The biggest value in this collection is the included booklet. It
illustrates every font, every clip art. Too often, I've seen similar
collections opt to include some PD picture cataloger with mini-thumbnails
depicting the contents of the disc. I don't think that this electronic
filing is any easier than the paper medium. Having several fonts spelled
out per page makes comparisons between fonts easier for the creator. GTI
have done their customers a great service by taking the time to print the
reference material. It's great to be able to choose what fonts to install
before committing to the hard drive space.
The idea of having the same font set repeated several times throughout the
discs in various formats is quite valuable for cross-platform work, but I
didn't find it to work. I created a number of titles in a video using
fonts from this collection, and figured that it would be pretty slick to
have the labels and the packaging use the same font as in the video. When
I took the discs to my friendly print studio and tried to load up the Adobe
version of the same font into their Macs, it didn't work. Granted, it may
have something that we were doing incorrectly. I'd like to hear from
someone who's has cross platform success with this set.

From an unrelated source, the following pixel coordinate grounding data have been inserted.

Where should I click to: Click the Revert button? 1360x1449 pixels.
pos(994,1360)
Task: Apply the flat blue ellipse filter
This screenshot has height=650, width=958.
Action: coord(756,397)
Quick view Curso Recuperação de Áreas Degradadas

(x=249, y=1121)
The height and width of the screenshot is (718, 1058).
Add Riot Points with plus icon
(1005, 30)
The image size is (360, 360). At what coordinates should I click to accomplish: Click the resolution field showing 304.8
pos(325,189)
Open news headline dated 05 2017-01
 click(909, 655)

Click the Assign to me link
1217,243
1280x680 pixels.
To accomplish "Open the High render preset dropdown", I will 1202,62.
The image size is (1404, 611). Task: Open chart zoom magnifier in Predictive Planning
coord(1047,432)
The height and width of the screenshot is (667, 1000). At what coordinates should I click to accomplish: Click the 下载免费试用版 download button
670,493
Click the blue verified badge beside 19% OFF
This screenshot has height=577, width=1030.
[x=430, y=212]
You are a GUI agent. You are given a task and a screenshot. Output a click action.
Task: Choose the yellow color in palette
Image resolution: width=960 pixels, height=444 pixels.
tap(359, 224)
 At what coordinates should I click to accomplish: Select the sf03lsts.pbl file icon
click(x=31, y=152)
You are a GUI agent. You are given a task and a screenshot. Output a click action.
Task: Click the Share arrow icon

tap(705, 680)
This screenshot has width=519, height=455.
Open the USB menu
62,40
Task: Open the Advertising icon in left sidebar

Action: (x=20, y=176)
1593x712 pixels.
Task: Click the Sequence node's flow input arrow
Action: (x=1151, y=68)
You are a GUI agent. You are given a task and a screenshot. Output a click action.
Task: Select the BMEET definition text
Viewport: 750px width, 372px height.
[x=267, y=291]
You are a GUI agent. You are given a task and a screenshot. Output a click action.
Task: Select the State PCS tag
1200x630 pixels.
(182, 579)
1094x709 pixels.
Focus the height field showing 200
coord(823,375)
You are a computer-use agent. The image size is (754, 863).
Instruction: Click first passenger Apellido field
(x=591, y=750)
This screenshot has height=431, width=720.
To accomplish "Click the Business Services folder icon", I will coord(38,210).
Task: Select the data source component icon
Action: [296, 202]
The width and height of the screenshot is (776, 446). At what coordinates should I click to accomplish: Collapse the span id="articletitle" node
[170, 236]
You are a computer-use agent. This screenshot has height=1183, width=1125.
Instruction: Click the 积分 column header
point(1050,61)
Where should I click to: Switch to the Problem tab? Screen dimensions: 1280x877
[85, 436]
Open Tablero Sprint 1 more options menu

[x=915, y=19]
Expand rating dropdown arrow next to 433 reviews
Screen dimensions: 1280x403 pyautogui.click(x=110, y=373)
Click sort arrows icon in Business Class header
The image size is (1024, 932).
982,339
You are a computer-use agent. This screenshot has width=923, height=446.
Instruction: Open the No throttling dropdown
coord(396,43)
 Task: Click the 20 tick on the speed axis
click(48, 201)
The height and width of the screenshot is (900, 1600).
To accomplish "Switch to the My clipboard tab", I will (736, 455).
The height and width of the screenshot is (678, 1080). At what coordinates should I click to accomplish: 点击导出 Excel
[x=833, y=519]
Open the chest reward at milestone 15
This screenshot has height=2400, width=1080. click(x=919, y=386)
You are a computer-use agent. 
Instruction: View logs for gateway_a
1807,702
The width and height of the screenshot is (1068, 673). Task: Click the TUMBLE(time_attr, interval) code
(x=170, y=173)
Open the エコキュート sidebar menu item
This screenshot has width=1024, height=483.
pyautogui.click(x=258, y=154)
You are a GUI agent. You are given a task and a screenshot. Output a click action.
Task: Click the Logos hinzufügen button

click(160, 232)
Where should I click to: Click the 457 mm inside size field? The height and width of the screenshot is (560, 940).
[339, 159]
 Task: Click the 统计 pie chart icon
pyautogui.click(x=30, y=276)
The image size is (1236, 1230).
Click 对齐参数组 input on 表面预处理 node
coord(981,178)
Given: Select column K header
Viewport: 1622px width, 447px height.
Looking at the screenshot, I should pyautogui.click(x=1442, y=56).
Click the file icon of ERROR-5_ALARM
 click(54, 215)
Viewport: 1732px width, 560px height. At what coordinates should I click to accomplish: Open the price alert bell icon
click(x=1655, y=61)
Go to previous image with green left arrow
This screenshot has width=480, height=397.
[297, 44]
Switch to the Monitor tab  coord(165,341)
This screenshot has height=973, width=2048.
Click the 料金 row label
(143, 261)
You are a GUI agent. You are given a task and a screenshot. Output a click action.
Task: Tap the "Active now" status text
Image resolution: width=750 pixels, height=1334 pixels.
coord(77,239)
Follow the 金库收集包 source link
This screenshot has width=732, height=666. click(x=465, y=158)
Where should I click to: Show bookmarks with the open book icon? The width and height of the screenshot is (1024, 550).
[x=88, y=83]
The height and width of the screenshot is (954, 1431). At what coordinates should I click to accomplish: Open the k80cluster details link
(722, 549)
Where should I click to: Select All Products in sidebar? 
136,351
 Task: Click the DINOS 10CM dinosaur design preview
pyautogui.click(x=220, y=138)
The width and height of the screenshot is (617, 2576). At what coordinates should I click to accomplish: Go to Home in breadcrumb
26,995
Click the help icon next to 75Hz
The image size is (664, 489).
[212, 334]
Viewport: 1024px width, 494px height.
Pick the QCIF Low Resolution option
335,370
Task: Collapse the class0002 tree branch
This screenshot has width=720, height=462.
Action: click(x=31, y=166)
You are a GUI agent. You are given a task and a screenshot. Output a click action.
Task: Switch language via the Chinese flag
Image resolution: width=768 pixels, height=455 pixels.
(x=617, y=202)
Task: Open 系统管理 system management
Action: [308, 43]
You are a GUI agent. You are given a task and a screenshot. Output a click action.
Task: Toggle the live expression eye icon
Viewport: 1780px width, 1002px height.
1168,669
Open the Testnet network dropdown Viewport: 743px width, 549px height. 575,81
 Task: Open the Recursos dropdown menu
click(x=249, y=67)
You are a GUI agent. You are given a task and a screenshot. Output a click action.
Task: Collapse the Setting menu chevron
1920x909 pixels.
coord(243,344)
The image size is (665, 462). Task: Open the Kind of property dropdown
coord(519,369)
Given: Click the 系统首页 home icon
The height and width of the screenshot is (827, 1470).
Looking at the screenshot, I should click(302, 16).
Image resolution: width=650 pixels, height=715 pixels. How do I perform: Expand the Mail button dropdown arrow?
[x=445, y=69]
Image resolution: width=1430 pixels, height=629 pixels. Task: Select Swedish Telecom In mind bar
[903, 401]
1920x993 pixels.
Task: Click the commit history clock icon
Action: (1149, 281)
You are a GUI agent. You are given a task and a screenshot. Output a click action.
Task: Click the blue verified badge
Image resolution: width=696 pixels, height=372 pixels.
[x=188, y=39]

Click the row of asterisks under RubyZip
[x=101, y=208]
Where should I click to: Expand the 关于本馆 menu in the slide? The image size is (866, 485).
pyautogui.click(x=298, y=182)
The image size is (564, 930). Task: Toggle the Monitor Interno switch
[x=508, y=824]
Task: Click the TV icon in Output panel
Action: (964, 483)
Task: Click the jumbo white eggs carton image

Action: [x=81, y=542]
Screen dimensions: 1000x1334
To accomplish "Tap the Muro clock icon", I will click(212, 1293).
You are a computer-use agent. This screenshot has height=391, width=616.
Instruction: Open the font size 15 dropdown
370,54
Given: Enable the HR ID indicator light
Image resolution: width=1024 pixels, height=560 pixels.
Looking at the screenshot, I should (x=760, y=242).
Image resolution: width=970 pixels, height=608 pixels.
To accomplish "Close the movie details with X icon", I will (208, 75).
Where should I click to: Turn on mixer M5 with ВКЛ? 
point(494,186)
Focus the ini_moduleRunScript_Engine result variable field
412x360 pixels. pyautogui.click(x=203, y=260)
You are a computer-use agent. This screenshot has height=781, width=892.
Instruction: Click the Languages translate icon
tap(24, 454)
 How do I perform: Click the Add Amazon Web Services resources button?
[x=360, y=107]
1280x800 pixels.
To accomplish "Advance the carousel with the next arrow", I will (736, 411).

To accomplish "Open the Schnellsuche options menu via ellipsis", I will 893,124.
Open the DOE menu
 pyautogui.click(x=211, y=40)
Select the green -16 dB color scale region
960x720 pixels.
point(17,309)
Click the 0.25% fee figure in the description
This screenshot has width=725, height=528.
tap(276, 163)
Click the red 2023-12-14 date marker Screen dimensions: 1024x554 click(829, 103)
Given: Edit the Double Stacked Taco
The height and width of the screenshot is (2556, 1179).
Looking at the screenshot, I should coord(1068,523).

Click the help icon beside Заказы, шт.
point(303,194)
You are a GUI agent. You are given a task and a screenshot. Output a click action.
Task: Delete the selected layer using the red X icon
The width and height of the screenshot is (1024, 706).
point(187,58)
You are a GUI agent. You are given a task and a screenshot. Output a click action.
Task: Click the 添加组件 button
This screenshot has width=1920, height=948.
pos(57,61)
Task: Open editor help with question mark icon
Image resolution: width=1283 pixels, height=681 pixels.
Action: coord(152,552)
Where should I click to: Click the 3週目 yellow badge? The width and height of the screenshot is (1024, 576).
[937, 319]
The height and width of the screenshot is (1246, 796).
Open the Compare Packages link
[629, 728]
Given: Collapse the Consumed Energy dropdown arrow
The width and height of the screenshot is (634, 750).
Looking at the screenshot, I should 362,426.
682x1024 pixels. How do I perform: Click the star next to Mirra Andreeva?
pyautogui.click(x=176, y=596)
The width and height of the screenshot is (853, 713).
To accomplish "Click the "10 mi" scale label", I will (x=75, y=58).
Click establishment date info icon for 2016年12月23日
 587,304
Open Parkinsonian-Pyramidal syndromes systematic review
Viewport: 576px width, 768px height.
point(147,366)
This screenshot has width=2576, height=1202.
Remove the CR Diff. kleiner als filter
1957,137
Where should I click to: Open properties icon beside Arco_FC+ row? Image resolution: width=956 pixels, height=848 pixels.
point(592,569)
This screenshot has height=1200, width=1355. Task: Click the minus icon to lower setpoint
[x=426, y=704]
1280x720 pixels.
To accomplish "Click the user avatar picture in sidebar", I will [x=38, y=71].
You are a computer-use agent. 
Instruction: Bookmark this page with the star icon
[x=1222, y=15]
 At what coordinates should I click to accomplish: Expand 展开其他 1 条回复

The clip art is all IFF format. This means that if you are counting on
taking advantage of the "cross-platform-ability" of this set, you'll need
to do some converting since IFF is not especially supported outside of the
Amiga. The clips also originate in the public domain, so there's nothing
especially new here. It is handy to have them all in one place, and well
categorized in the booklet. For example, there is not only a category for
"Food", but also subcategories like "Vegetables" and "Drinks". This kind
of care is what makes this collection special (though I wouldn't categorize
popcorn under 'puddings'). The clips are all black and white and vary
widely in quality, but even the worst would serve as a good starting point
in a good graphics program.
While the CDs aim at the world of desktop publishing, let's not forget one
of the growing forms of publishing, the World Wide Web. Again, the Amiga
shows its graphics muscle in bridging the worlds of electronic media and
print. I've used these fonts on several web projects, and as I mentioned
earlier, I've used several of these fonts with Monument Designer on the
DraCo. Some fonts didn't totally survive the conversion through
Intellifont, showing some missing characters, or showing no characters at
all. Since these fonts are from the Public Domain, there's really no room
to complain, but I wish that GTI had screened the fonts more carefully.
All in all, the set is an excellent value. If you don't have a modern word
processor, this is a good way to get started. If you're already the proud
owner of one of the Amiga's word processors, or a graphics person
(especially a Toaster user who is sick of the few useful FontBank fonts
included with CG!), this is a necessary addition.